◆ SUPPLIED PASSAGE:
The contrasting form of the CD-ROM disk was never systematically analyzed, but attendees could glean an impression from several of the show-and-tell presentations. The Perseus and American Memory examples demonstrated recently published disks, while the descriptions of the IBYCUS version of the Papers of George Washington and Chadwyck-Healey's Patrologia Latina Database told of disks to come. According to Eric CALALUCA, PLD's principal focus has been on converting Jacques-Paul Migne's definitive collection of Latin texts to machine-readable form. Although everyone could share the network advocates' enthusiasm for an on-line future, the possibility of rolling up one's sleeves for a session with a CD-ROM containing both textual materials and a powerful retrieval engine made the disk seem an appealing vessel indeed. The overall discussion suggested that the transition from CD-ROM to on-line networked access may prove far slower and more difficult than has been anticipated.
WHO ARE THE USERS AND WHAT DO THEY DO?
Although concerned with the technicalities of production, the Workshop never lost sight of the purposes and uses of electronic versions of textual materials. As noted above, those interested in imaging discussed the problematical matter of digital preservation, while the TEI proponents described how machine-readable texts can be used in research. This latter topic received thorough treatment in the paper read by Avra MICHELSON. She placed the phenomenon of electronic texts within the context of broader trends in information technology and scholarly communication.
Among other things, MICHELSON described on-line conferences that represent a vigorous and important intellectual forum for certain disciplines. Internet now carries more than 700 conferences, with about 80 percent of these devoted to topics in the social sciences and the humanities. Other scholars use on-line networks for "distance learning." Meanwhile, there has been a tremendous growth in end-user computing; professors today are less likely than their predecessors to ask the campus computer center to process their data. Electronic texts are one key to these sophisticated applications, MICHELSON reported, and more and more scholars in the humanities now work in an on-line environment. Toward the end of the Workshop, Michael LESK presented a corollary to MICHELSON's talk, reporting the results of an experiment that compared the work of one group of chemistry students using traditional printed texts and two groups using electronic sources. The experiment demonstrated that in the event one does not know what to read, one needs the electronic systems; the electronic systems hold no advantage at the moment if one knows what to read, but neither do they impose a penalty.

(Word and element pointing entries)
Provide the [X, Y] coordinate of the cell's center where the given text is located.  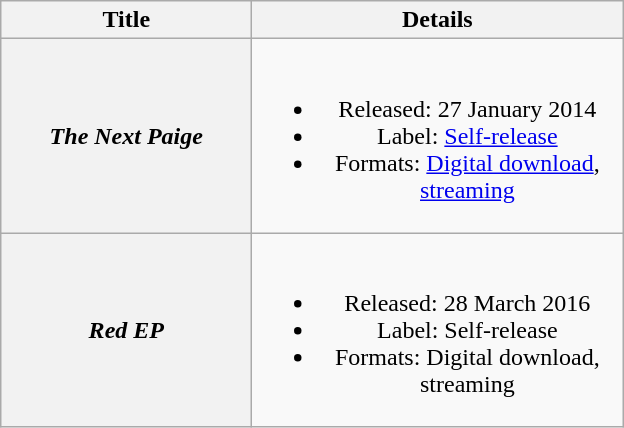
The Next Paige [126, 136]
Released: 27 January 2014Label: Self-releaseFormats: Digital download, streaming [438, 136]
Red EP [126, 330]
Details [438, 20]
Released: 28 March 2016Label: Self-releaseFormats: Digital download, streaming [438, 330]
Title [126, 20]
Find where the given text appears and provide that cell's center as (X, Y) coordinate. 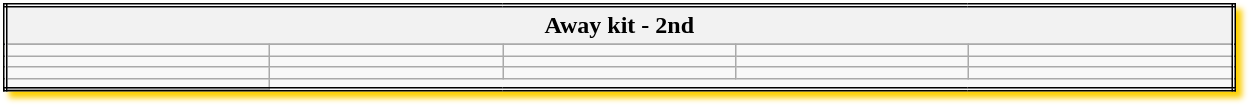
Away kit - 2nd (619, 25)
Find where the given text appears and provide that cell's center as (X, Y) coordinate. 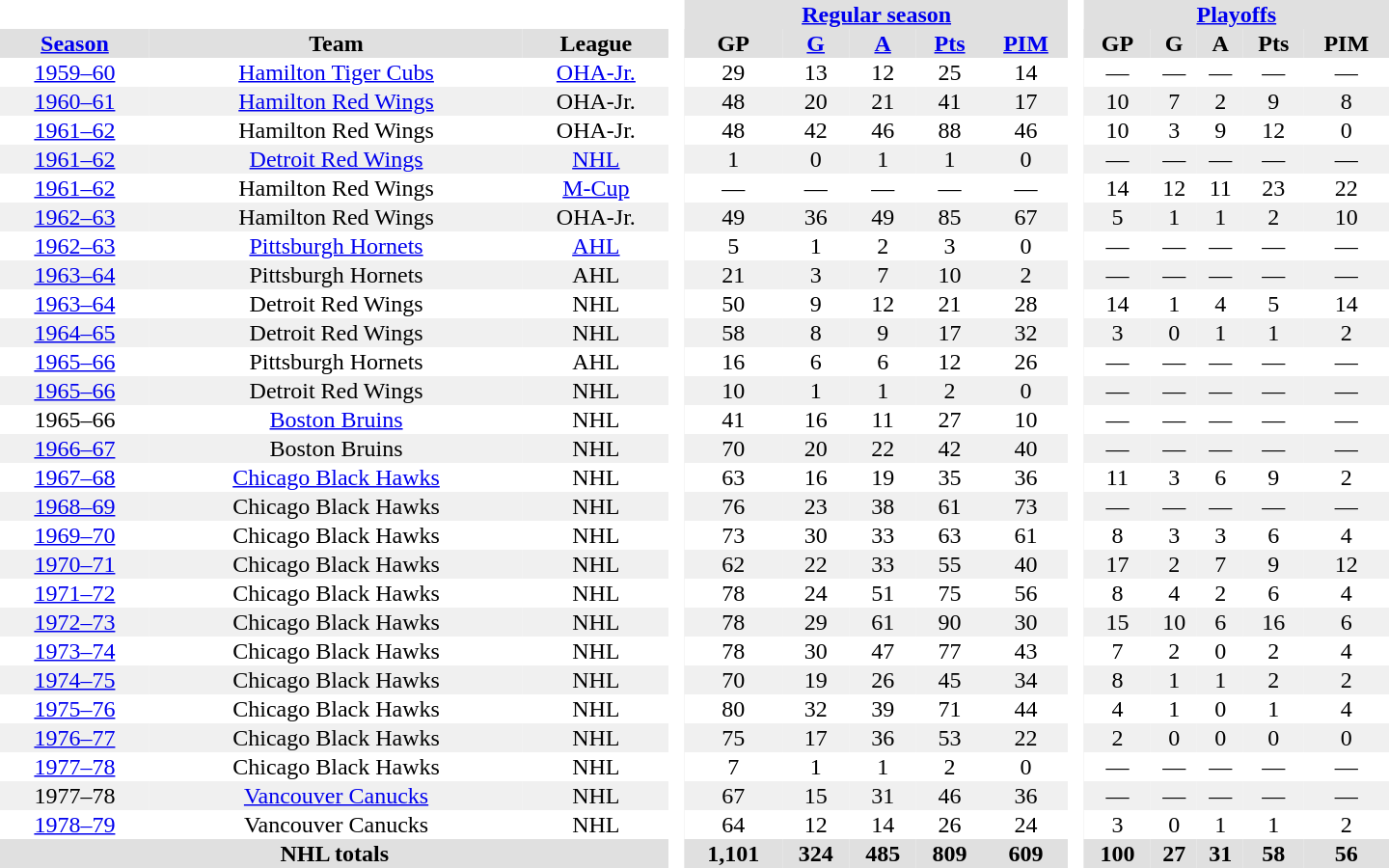
1976–77 (75, 738)
100 (1117, 854)
77 (949, 651)
53 (949, 738)
45 (949, 680)
28 (1025, 304)
1974–75 (75, 680)
88 (949, 130)
80 (733, 709)
62 (733, 564)
1970–71 (75, 564)
1960–61 (75, 101)
Regular season (877, 14)
1964–65 (75, 333)
43 (1025, 651)
1966–67 (75, 449)
34 (1025, 680)
M-Cup (596, 188)
1971–72 (75, 593)
55 (949, 564)
38 (882, 506)
44 (1025, 709)
League (596, 43)
71 (949, 709)
485 (882, 854)
64 (733, 825)
13 (816, 72)
76 (733, 506)
90 (949, 622)
Playoffs (1237, 14)
39 (882, 709)
1978–79 (75, 825)
50 (733, 304)
47 (882, 651)
1972–73 (75, 622)
51 (882, 593)
1968–69 (75, 506)
25 (949, 72)
Season (75, 43)
1973–74 (75, 651)
809 (949, 854)
85 (949, 217)
1,101 (733, 854)
35 (949, 477)
324 (816, 854)
1969–70 (75, 535)
1959–60 (75, 72)
Team (336, 43)
1967–68 (75, 477)
Hamilton Tiger Cubs (336, 72)
NHL totals (335, 854)
1975–76 (75, 709)
609 (1025, 854)
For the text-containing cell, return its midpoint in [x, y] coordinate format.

◆ TASK REQUIREMENTS:
- 1) According to the workshop summary, how many conferences does the Internet now carry?
- 2) Write out the part of the workshop summary that begins at the words "WHO ARE THE" and stops after "and scholarly communication.".
- 3) Summarize the workshop summary in two sentences.

◆ RESPONSES PER TASK:
- 1) More than 700.

- 2)
WHO ARE THE USERS AND WHAT DO THEY DO?
Although concerned with the technicalities of production, the Workshop never lost sight of the purposes and uses of electronic versions of textual materials. As noted above, those interested in imaging discussed the problematical matter of digital preservation, while the TEI proponents described how machine-readable texts can be used in research. This latter topic received thorough treatment in the paper read by Avra MICHELSON. She placed the phenomenon of electronic texts within the context of broader trends in information technology and scholarly communication.

- 3) A CD-ROM holding both texts and a powerful retrieval engine seemed an appealing vessel, and the discussion suggested that the shift from CD-ROM to on-line networked access may prove slower and more difficult than anticipated. Avra MICHELSON reported that more and more humanities scholars work in an on-line environment, and Michael LESK described an experiment showing that electronic systems are needed when one does not know what to read but neither help nor penalize when one does.